46. “I Plead Guilty to The Charge”
On June 29, 1918, Eugene V. Debs was indicted for violating the Espionage Act during an anti-war speech he delivered in Canton, Ohio, on 16 June. In his speech to the jury, Debs defended the Bolshevik revolution. He was found guilty, sentenced to ten years in prison, and remained imprisoned from April 1919 to December 1921. In 1920, while still in prison, he received 901,000 votes for President of the United States, running on the Socialist ticket.
I have been accused of expressing sympathy for the Bolsheviks of Russia. I plead guilty to the charge. I have read a great deal about the Bolsheviks of Russia that is not true. I happen to know of my own knowledge that they have been grossly misrepresented by the press of this country. Who are these much-maligned revolutionists of Russia? For years they had been the victims of a brutal Tsar. They and their antecedents were sent to Siberia, lashed with a knout, if they even dreamed of freedom. At last the hour struck for a great change. The revolution came. The Tsar was overthrown and his infamous regime ended. What followed? The common people of Russia came into power, the peasants, the toilers, the soldiers, and they proceeded as best they could to establish a government of the people.

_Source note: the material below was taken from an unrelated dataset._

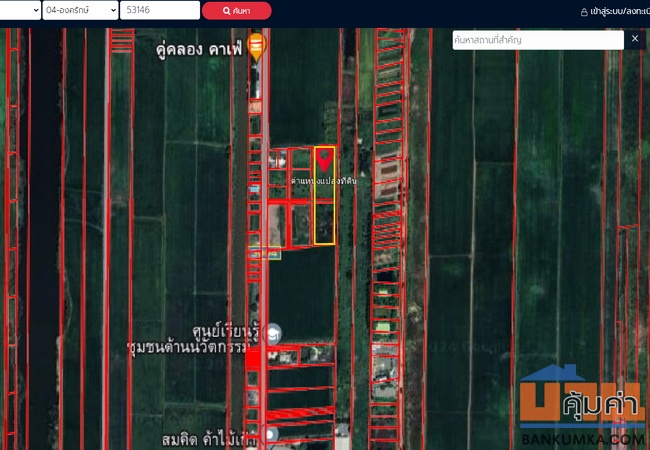Open the 04-องครักษ์ district dropdown

pos(79,11)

It may be that the much-despised Bolsheviks may fail at last, but let me say to you that they have written a chapter of glorious history. It will stand to their eternal credit. Their leaders are now denounced as criminals and outlaws. Let me remind you that there was a time when George Washington, who is now I revered as the father of his country, was denounced as a disloyalist, when Sam Adams, who is known to us as the father of the American Revolution, was condemned as an incendiary, and Patrick Henry, who delivered that inspired and inspiring oration that aroused the colonists, was condemned as a traitor.
They were misunderstood at the time. They stood true to themselves, and they won an immortality of gratitude and glory.
- New York Call, 12 September 1918.
47. Russian Policy
On 1 September 1918, General Graves arrived in Vladivostok to take over command of the American Expeditionary Force in Siberia which consisted of approximately 8,000 soldiers. Although General Graves tried to adhere to the policy of “non-interference with the internal affairs of Russia,” Americans did engage in battle with Red Army detachments.
There was one disappointing feature in President Wilson’s great speech—he told us nothing about his Russian policy. So far as the country as a whole is concerned, it is entirely in the dark as to what is going on. Only one thing is clear, and that is that The Nation was well within the truth a few weeks ago when we wrote that our war with Russia had begun. Thus we read of American troops occupying Shoushough, Tulgoisk, and Seltzo in the advance toward Kotlas, The dispatches have all the familiar phraseology. They tell, of course, of “enemy atrocities,” of “undoubtedly large enemy casualties,” of sinking “enemy gunboats,” etc., etc. Thus the “friendly intervention” takes on all the marks of ordinary hostilities. How can the plain Russian be expected to differentiate? May he not say to us, that is all very well to dissemble our love, but why do we kick him downstairs—to say nothing of our artillery and machine guns? Those who object to any criticism of our policy aver that if the critics only knew the facts they would write and speak differently. They may well be true. But if it is so why should we not be told the facts? The President is opposed to secret diplomacy; why should we be kept ignorance as to his reasons for proceeding into Russia? It does not help to give out documents of doubtful authenticity alleging that Trotsky and Lenin are in German pay; particularly as some of the European correspondents declare that, despite the atrocities committed by the Reds which our government has so eloquently portrayed, the Bolsheviki are stronger than ever.
- The Nation, 29 September 1918.
48. The Truth
The truth is that Russia is now in process of working out the most significant social experiment since the French Revolution. In the Soviet form of government she has made a unique contribution to the organization of the political state. But that is the smaller part of the story. Her great task is that she is striving to secure economic democracy as a basis for the development of mankind. If her revolutionary emphasis has been over much on economic changes we must remember how desperately the great masses of the dispossessed have suffered not only in body but in mind and soul at the hands of the owners of the earth. Surely that unique spiritual quality of Russia which found noble expression in Tolstoy and Dostoevsky is not dead, and on the basis of economic liberation, it will yet build a new and glorious structure of humanity.
- Norman Thomas, The World Tomorrow, September 1918.